Dr. Pia Lünstroth: Dies wird auch deutlich, wenn man sich die jeweiligen Spannen zwischen dem am besten verdienenden CFO und dem Schlusslicht im jeweiligen Index anschaut. Hier fällt auf, dass im MDAX die Vergütungen wesentlich breiter streuen. Der Faktor beträgt im MDAX das Neunfache, im DAX streut er dagegen um den Faktor 5.
 
Wie genau gestaltet sich die Vergütungsstruktur von CFOs in DAX- und MDAX-Unternehmen? Gibt es hier Unterschiede zwischen den Indices oder im Vergleich zu anderen Vorstandsmitgliedern, insbesondere zum Vorstandsvorsitzenden?
Nina Grochowitzki: Die Vergütungsstruktur in den führenden börsennotierten Unternehmen ist sich relativ ähnlich. Rund ein Viertel der durchschnittlichen Direktvergütung eines Vorstandsvorsitzenden entfällt auf die einjährige variable Komponente, also den Jahresbonus. Bei der mehrjährigen variablen, meist aktienorientierten Komponente beträgt der Anteil zwischen 35 % im MDAX und 45 % im DAX.
 
Schauen wir abschließend noch einmal voraus. Zeichnen sich für das Geschäftsjahr 2016 wesentliche Veränderungen bei den CFO-Vergütungen ab?

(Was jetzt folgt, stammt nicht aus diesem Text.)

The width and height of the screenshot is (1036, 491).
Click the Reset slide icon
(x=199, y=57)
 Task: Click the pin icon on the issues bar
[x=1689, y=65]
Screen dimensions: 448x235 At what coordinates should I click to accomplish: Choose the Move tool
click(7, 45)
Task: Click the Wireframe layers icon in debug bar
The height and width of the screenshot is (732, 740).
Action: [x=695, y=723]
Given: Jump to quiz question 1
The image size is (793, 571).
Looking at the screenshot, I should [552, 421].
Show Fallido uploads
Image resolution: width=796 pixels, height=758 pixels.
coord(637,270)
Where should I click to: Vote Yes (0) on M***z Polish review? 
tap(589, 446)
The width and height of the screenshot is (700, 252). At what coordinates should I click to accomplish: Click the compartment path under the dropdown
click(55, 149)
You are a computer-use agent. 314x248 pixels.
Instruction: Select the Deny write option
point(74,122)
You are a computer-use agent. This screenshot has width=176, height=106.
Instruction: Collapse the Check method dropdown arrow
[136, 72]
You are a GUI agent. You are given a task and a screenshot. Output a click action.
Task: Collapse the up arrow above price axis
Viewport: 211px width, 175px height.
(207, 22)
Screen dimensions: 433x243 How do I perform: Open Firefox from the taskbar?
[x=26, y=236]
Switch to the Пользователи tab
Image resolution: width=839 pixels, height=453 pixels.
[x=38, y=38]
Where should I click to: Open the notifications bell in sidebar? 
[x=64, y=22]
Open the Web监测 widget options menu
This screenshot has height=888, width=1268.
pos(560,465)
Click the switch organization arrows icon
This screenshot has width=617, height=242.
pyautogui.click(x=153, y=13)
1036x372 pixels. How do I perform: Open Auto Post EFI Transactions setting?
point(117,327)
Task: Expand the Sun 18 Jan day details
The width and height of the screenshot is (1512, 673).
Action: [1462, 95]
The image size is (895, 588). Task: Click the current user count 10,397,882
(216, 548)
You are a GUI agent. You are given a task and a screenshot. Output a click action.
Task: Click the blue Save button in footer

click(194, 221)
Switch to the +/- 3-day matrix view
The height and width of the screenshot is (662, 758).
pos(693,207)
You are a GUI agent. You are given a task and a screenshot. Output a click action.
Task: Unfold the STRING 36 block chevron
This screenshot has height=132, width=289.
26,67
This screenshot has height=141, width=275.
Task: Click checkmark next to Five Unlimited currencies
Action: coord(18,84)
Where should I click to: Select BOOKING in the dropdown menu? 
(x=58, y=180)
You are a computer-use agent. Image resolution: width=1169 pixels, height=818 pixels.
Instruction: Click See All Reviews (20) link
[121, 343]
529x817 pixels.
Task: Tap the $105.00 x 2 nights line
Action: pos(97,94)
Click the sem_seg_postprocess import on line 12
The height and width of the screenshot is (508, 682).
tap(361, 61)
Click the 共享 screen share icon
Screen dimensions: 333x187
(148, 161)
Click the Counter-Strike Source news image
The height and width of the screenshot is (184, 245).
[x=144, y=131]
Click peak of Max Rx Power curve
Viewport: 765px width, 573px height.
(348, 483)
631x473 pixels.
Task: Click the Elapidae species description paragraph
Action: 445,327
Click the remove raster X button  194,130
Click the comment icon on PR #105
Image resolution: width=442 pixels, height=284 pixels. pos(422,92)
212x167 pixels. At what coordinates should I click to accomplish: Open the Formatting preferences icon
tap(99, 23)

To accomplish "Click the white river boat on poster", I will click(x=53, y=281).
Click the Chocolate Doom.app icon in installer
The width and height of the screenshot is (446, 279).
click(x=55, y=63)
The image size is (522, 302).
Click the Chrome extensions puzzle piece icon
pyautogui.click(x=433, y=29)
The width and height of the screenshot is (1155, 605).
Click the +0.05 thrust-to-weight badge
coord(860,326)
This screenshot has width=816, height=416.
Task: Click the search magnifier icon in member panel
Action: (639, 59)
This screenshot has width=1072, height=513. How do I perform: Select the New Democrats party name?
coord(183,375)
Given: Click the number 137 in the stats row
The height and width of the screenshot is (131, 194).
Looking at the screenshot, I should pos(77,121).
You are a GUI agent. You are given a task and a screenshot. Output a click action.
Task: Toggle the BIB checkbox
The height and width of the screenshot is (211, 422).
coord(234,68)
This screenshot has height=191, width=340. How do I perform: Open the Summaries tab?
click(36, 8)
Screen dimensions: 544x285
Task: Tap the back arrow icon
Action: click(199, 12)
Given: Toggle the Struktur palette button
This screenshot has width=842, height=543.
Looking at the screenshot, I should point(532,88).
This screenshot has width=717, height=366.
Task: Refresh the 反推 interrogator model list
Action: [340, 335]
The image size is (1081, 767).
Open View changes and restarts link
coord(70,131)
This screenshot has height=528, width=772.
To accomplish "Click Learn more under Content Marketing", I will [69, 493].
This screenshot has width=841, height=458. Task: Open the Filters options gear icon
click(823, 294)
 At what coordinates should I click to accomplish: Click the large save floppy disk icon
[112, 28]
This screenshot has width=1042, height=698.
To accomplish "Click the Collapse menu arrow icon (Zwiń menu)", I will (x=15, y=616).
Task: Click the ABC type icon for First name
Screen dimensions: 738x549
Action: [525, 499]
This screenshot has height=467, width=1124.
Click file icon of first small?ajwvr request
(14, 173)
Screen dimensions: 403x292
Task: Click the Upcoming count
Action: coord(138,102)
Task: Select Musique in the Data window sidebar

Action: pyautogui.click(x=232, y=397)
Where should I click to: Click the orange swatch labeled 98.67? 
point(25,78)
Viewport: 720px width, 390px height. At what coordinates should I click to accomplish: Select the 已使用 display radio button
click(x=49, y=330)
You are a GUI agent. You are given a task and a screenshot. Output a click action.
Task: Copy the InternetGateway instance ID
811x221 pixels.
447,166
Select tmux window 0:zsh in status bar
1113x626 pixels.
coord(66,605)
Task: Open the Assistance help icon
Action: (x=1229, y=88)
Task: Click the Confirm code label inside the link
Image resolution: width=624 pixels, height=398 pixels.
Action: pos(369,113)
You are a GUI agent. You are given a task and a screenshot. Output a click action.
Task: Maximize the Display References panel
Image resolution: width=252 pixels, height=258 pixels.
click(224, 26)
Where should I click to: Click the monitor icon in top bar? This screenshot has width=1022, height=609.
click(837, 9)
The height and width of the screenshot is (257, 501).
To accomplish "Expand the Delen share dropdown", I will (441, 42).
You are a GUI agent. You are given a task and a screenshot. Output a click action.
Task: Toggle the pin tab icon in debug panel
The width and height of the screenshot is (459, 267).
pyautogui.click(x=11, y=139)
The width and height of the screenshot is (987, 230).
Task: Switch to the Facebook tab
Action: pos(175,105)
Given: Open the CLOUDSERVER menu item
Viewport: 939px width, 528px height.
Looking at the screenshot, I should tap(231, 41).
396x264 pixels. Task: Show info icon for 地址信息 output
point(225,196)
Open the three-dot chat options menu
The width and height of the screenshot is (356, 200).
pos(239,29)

Regine Siepmann: Grundsätzlich nein, zumindest was die Struktur der Vergütung anbetrifft. Natürlich werden sich absehbar schlechtere Geschäftszahlen in der variablen Vergütung niederschlagen, sowohl bei der jahresbezogenen als auch langfristigen Komponente.
Dr. Pia Lünstroth: Bei den Durchschnittsbetrachtungen werden sich natürlich auch die verschiedenen Wechsel in der Index-Zugehörigkeit eines Unternehmens niederschlagen.

Frau Siepmann, Frau Grochowitzki, Frau Dr. Lünstroth, herzlichen Dank für das Gespräch.